2. Elaborazione Dati e Modelli Spaziali
I dati grezzi sono stati successivamente processati per l'ottimizzazione delle ortofoto. Abbiamo mappato i layer informativi e creato le evidenziazioni per la consultazione interattiva. L'elaborazione avanzata dei dati spaziali ci ha consentito di ottimizzare i modelli senza perdere la fedeltà visiva e scientifica, un passaggio cruciale per garantire la fluidità durante la fruizione.
3. Design della UI/UX e Creazione Contenuti
La tecnologia è efficace solo se è accessibile. Per questo abbiamo curato minuziosamente la User Interface (UI) e la User Experience (UX). Il design grafico è stato progettato per guidare l'utente in modo intuitivo. Inoltre, abbiamo redatto e integrato testi in versione bilingue (Italiano/Inglese), strutturati per garantire la massima accessibilità cognitiva, rendendo concetti scientifici complessi facilmente comprensibili a tutti.
4. Sviluppo Software Custom
Il punto di arrivo è stata la programmazione di due applicazioni custom, sviluppate per operare interamente offline e in modalità standalone, dedicate ai due pilastri della mostra: l'Archeosuperficie e il celebre Dente di Homo.
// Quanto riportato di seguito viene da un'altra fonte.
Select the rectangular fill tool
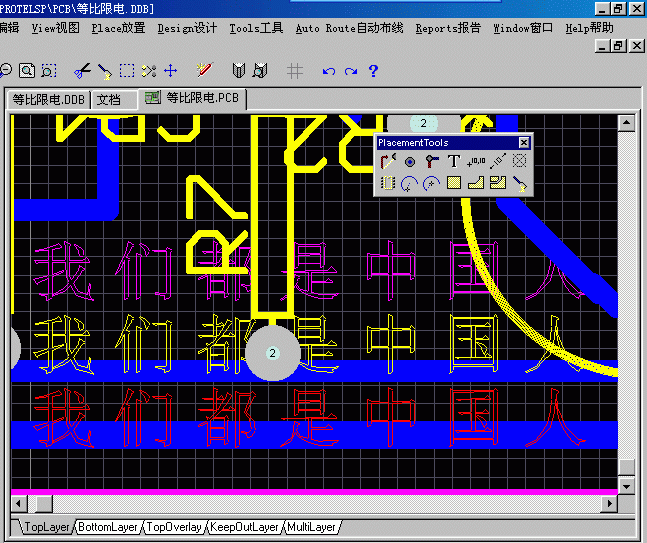The height and width of the screenshot is (543, 647). click(453, 183)
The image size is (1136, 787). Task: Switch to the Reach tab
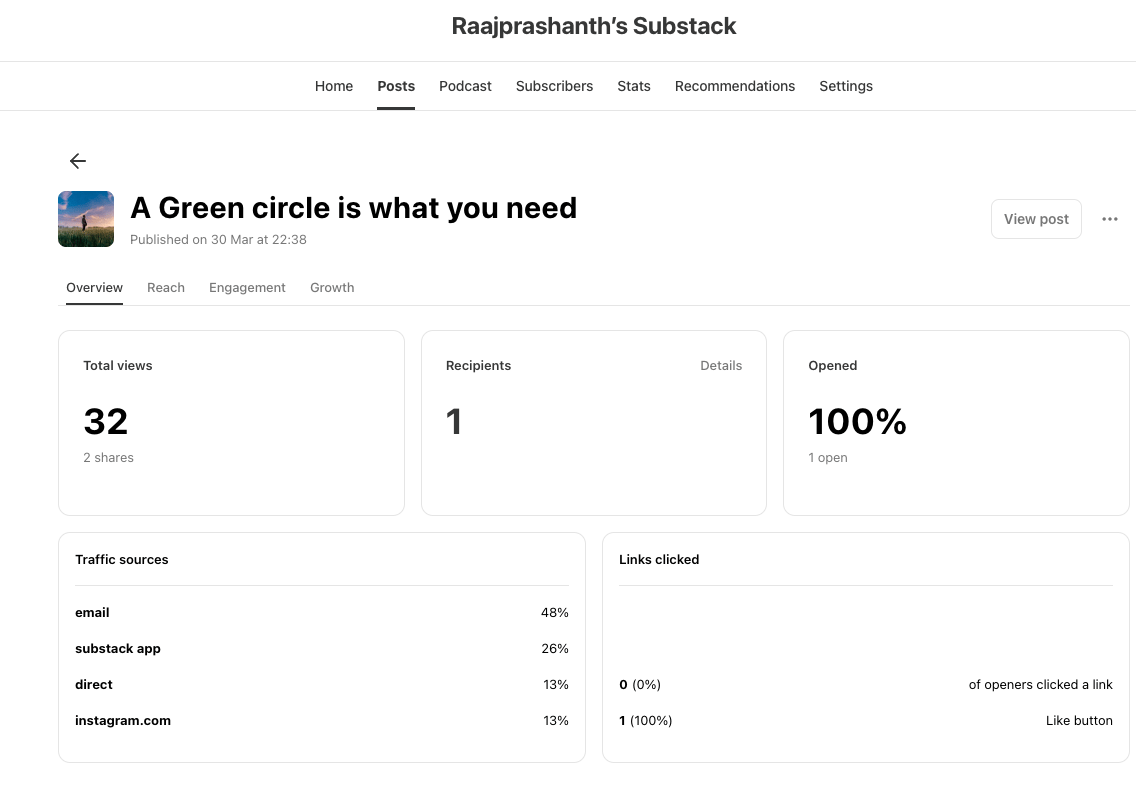coord(166,288)
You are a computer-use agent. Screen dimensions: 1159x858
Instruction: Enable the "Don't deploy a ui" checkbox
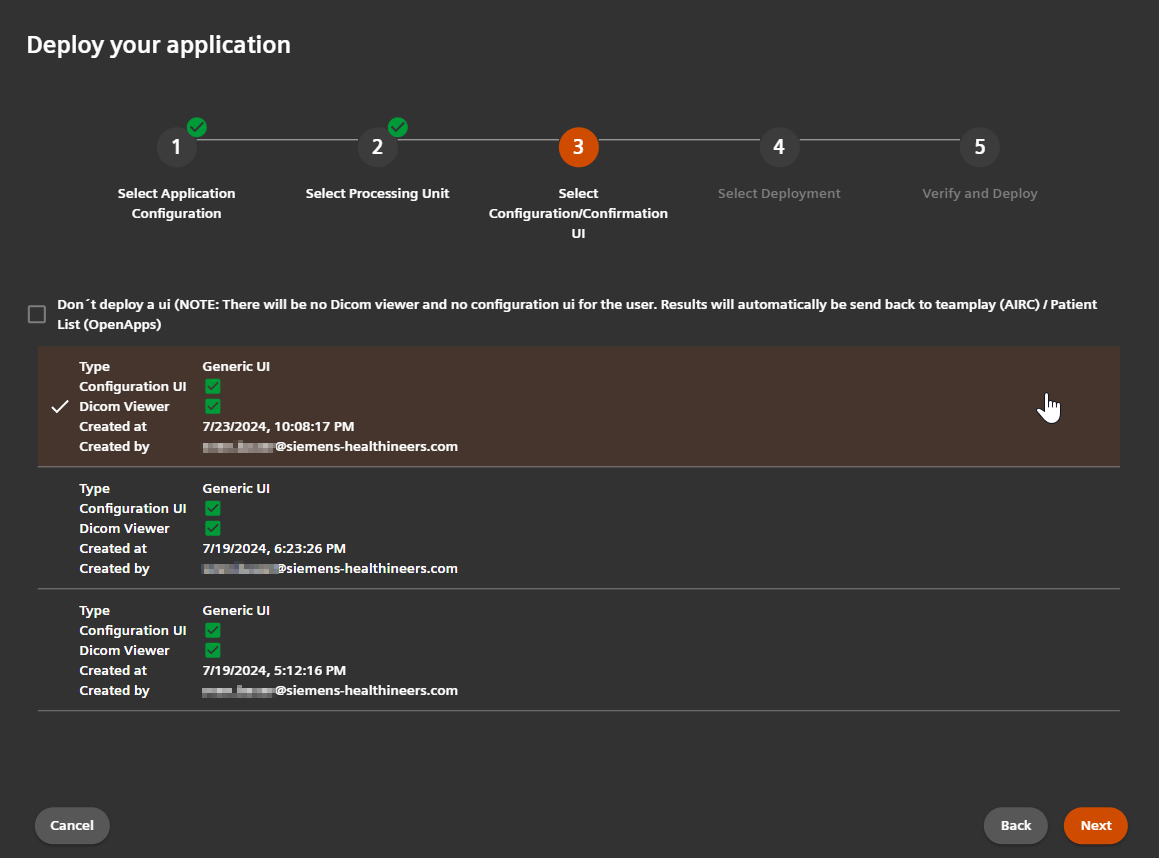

Costruite per girare in modo stabile su totem interattivi, queste applicazioni permettono al visitatore di interrogare il modello digitale, isolare i reperti di interesse e accedere a schede di approfondimento con un semplice tocco.
Uno Sguardo al Futuro dei Musei
Siamo profondamente orgogliosi di questo traguardo, che dimostra come l'Archeologia Digitale non sia solo uno strumento di conservazione, ma un potente mezzo di comunicazione e divulgazione. Ringraziamo sentitamente la Direzione Regionale Musei Nazionali Molise e il Parco Archeologico di Sepino per aver creduto in questa visione e per la fiducia accordataci in questa splendida avventura nel tempo.
L'invito è aperto a tutti: se passate da Isernia, venite al Museo Nazionale del Paleolitico. La Preistoria, da oggi, è letteralmente a portata di mano.